Slick established a number of research organizations, beginning in 1941 with the Foundation of Applied Research (now the Texas Biomedical Research Institute; see ARGYLE HOTEL). He also founded the Institute of Inventive Research (1944; liquidated 1953), designed to develop and promote the ideas of independent inventors; the Southwest Research Institute (1947); the Southwest Agricultural Institute (1957); the Mind Science Foundation (1958), which investigates the human mind; and the Human Progress Foundation (1960), was intended to promote better conditions through science, education, and the advancement of peace. The first three of these-the SFRE, IIR, and SR-became units of the Southwest Research Center, which Slick endowed with 3,800 acres of land and $2 million. Slick helped to develop Brangus cattle, and his herd of registered Anguses was one of the three largest in the country. His oil activities included the discovery in 1947 of the Benedum Field in West Texas, one of the most significant oil finds in the United States after World War II. Slick was coinventor of the lift-slab method of building construction. He wrote The Last Great Hope (1951) and Permanent Peace: A Check and Balance Plan (1958). He was a collector of modern art and sculpture. As an avid adventurer and world traveler, he spent two weeks with a Waiwai tribe in the jungles of British Guiana in 1956, after his plane made a forced landing during a diamond-hunting trip. Slick hunted wild boar in New Zealand in the 1950s as described in Lawson Burrows’s book Te Anau Anchorage (1974). He also organized several expeditions to search for the "Abominable Snowman" in the Himalayan Mountains and led one of the expeditions himself, in 1957. Later his attention shifted to the Pacific Northwest, where there were reports of a Bigfoot or Sasquatch.
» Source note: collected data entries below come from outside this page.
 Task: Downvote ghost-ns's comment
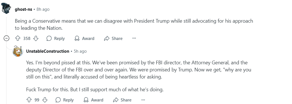[x=36, y=39]
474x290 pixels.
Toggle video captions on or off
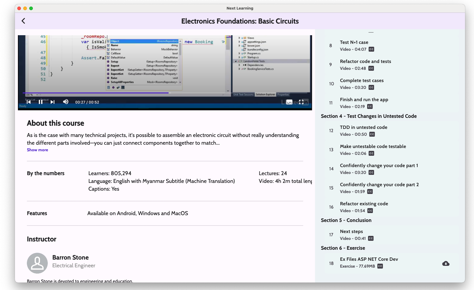289,102
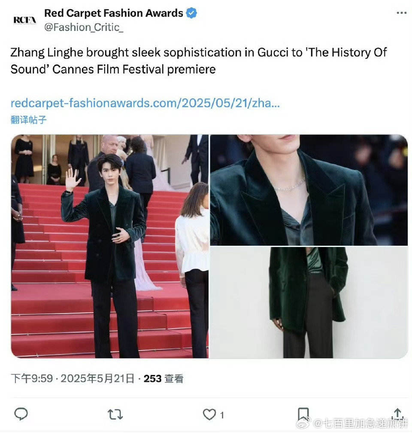Open the green blazer product photo
Screen dimensions: 412x433
coord(309,302)
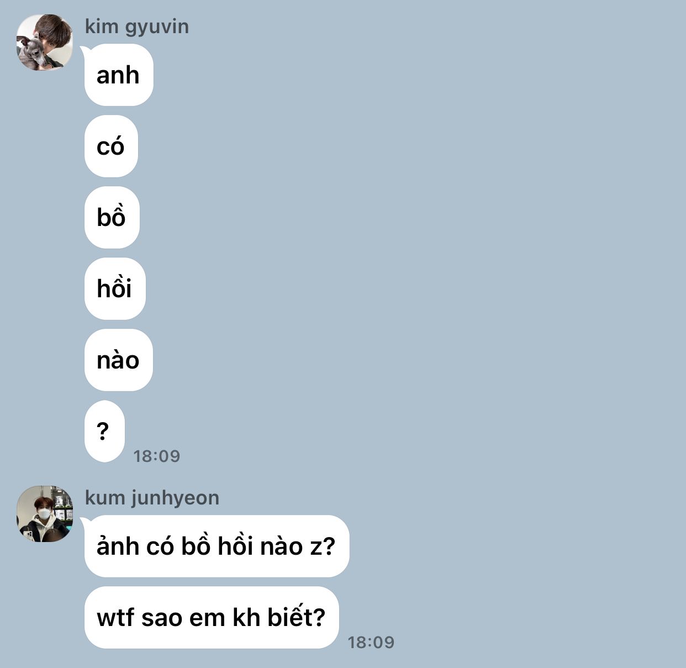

Slick was a trustee and governor of the Texas Research Foundation, the Worcester Foundation for Experimental Biology (Massachusetts), the Stanford Research Institute (Palo Alto), Trinity University, and the San Antonio Medical Foundation. He was a member of numerous organizations, including the United World Federalists, the National Planning Association, the American Association for the Advancement of Science, and the Explorers Club. He also served on the board of directors of a number of companies, including Slick Airways and Dresser Industries, and was a founder of the TexStar Corporation. In 1953 he received an honorary doctor of science degree from Trinity University. Slick was married and divorced twice and had four children. He died in a private airplane crash on October 6, 1962, near Dell, Montana, and was buried in Mission Burial Park, San Antonio.